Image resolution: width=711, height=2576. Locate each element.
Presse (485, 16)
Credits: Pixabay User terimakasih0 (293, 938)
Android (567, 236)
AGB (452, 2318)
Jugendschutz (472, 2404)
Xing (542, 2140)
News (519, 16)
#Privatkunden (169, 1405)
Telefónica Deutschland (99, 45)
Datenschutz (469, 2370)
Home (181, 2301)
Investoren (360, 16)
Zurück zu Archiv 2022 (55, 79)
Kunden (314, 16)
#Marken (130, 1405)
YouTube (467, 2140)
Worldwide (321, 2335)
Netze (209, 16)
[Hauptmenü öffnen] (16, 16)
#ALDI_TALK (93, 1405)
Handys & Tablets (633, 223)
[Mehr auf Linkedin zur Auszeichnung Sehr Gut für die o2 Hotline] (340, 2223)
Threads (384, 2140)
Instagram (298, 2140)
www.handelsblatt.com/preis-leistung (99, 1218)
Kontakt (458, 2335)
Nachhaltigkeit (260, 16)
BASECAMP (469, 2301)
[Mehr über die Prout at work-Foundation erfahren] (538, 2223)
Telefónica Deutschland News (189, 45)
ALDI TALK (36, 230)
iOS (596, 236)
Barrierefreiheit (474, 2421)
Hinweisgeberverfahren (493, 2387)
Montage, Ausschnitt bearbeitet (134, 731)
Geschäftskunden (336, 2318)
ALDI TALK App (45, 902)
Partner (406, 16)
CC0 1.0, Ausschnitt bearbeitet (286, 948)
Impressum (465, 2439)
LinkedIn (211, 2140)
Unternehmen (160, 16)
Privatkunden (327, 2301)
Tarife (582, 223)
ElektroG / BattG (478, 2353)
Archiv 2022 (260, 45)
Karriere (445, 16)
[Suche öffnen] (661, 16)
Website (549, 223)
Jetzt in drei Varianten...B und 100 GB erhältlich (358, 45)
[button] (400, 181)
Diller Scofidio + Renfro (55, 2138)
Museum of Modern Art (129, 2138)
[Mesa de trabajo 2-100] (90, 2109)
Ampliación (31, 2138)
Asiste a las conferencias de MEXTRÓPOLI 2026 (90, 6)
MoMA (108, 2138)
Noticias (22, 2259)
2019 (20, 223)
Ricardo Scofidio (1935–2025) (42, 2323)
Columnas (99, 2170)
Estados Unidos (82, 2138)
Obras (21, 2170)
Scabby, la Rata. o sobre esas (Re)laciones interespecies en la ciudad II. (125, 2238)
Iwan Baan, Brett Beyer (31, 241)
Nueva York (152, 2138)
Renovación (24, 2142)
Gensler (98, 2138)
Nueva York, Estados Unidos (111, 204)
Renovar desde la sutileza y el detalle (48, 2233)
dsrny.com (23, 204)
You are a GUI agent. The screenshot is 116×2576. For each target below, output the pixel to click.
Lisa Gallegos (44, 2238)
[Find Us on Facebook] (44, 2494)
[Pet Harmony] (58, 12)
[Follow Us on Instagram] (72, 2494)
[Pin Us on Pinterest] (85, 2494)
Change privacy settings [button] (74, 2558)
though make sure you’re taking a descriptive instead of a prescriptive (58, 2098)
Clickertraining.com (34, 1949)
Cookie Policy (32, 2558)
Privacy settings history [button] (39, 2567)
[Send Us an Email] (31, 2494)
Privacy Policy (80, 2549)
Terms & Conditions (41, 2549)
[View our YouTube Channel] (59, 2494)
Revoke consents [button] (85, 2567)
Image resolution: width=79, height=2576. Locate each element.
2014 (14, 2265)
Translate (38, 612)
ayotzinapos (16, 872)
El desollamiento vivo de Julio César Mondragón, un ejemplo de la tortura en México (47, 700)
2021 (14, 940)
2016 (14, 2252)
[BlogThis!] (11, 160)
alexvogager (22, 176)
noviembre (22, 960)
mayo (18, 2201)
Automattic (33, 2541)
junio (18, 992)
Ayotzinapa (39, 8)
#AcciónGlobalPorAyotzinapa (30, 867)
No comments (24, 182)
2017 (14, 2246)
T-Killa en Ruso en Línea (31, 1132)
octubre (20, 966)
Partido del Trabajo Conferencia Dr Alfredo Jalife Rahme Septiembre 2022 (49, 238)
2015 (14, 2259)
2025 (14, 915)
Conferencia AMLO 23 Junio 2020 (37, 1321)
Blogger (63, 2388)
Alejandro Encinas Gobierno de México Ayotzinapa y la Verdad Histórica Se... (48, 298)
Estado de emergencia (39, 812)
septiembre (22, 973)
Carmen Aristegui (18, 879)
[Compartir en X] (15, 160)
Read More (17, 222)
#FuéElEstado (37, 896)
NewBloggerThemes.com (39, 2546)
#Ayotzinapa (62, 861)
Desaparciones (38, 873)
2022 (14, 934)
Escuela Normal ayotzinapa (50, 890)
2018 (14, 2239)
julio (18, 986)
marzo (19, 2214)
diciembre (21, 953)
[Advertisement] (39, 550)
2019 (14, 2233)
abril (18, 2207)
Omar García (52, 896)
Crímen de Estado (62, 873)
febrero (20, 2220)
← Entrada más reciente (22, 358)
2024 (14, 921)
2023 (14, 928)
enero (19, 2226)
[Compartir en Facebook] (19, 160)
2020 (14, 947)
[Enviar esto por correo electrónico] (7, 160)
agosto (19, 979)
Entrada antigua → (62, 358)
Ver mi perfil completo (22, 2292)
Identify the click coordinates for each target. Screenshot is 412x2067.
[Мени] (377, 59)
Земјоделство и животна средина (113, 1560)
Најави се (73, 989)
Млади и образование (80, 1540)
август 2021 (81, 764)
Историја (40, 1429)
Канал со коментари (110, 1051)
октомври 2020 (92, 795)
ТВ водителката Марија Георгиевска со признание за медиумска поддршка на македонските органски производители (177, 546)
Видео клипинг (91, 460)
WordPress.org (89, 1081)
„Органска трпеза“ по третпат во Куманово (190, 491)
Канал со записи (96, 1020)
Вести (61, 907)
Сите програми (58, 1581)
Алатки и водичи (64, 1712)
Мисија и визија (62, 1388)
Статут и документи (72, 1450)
------------------------------
• _EXERCISE REQUIREMENTS_
Write out again, exactly, the lines from the start of the entries up to and including the one with "Renovación (24, 2142)". Nothing else belongs in the reply.

• _SOLUTION BELOW_
Image resolution: width=711, height=2576. Locate each element.
Presse (485, 16)
Credits: Pixabay User terimakasih0 (293, 938)
Android (567, 236)
AGB (452, 2318)
Jugendschutz (472, 2404)
Xing (542, 2140)
News (519, 16)
#Privatkunden (169, 1405)
Telefónica Deutschland (99, 45)
Datenschutz (469, 2370)
Home (181, 2301)
Investoren (360, 16)
Zurück zu Archiv 2022 (55, 79)
Kunden (314, 16)
#Marken (130, 1405)
YouTube (467, 2140)
Worldwide (321, 2335)
Netze (209, 16)
[Hauptmenü öffnen] (16, 16)
#ALDI_TALK (93, 1405)
Handys & Tablets (633, 223)
[Mehr auf Linkedin zur Auszeichnung Sehr Gut für die o2 Hotline] (340, 2223)
Threads (384, 2140)
Instagram (298, 2140)
www.handelsblatt.com/preis-leistung (99, 1218)
Kontakt (458, 2335)
Nachhaltigkeit (260, 16)
BASECAMP (469, 2301)
[Mehr über die Prout at work-Foundation erfahren] (538, 2223)
Telefónica Deutschland News (189, 45)
ALDI TALK (36, 230)
iOS (596, 236)
Barrierefreiheit (474, 2421)
Hinweisgeberverfahren (493, 2387)
Montage, Ausschnitt bearbeitet (134, 731)
Geschäftskunden (336, 2318)
ALDI TALK App (45, 902)
Partner (406, 16)
CC0 1.0, Ausschnitt bearbeitet (286, 948)
Impressum (465, 2439)
LinkedIn (211, 2140)
Unternehmen (160, 16)
Privatkunden (327, 2301)
Tarife (582, 223)
ElektroG / BattG (478, 2353)
Archiv 2022 (260, 45)
Karriere (445, 16)
[Suche öffnen] (661, 16)
Website (549, 223)
Jetzt in drei Varianten...B und 100 GB erhältlich (358, 45)
[button] (400, 181)
Diller Scofidio + Renfro (55, 2138)
Museum of Modern Art (129, 2138)
[Mesa de trabajo 2-100] (90, 2109)
Ampliación (31, 2138)
Asiste a las conferencias de MEXTRÓPOLI 2026 (90, 6)
MoMA (108, 2138)
Noticias (22, 2259)
2019 (20, 223)
Ricardo Scofidio (1935–2025) (42, 2323)
Columnas (99, 2170)
Estados Unidos (82, 2138)
Obras (21, 2170)
Scabby, la Rata. o sobre esas (Re)laciones interespecies en la ciudad II. (125, 2238)
Iwan Baan, Brett Beyer (31, 241)
Nueva York (152, 2138)
Renovación (24, 2142)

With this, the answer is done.